● **Input for this task**:

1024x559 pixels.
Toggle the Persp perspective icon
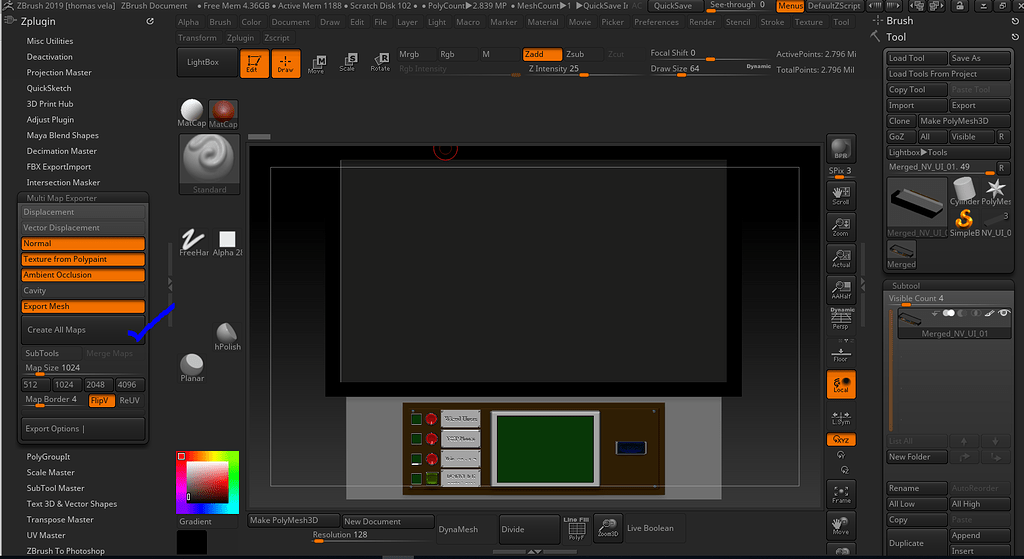pos(840,320)
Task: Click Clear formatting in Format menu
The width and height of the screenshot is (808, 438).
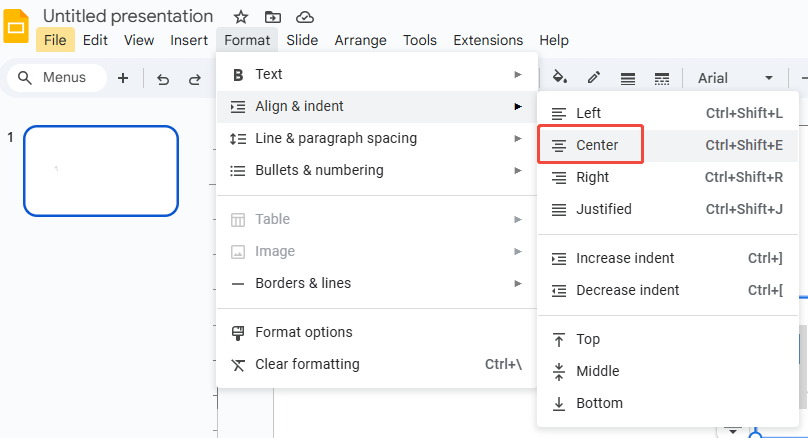Action: tap(307, 364)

● **Aim**:
Can you copy out every line of the entries above word for word, leaving out the pictures?

● **Output below**:
1024x559 pixels.
Toggle the Persp perspective icon
pos(840,320)
Task: Click Clear formatting in Format menu
The width and height of the screenshot is (808, 438).
Action: tap(307, 364)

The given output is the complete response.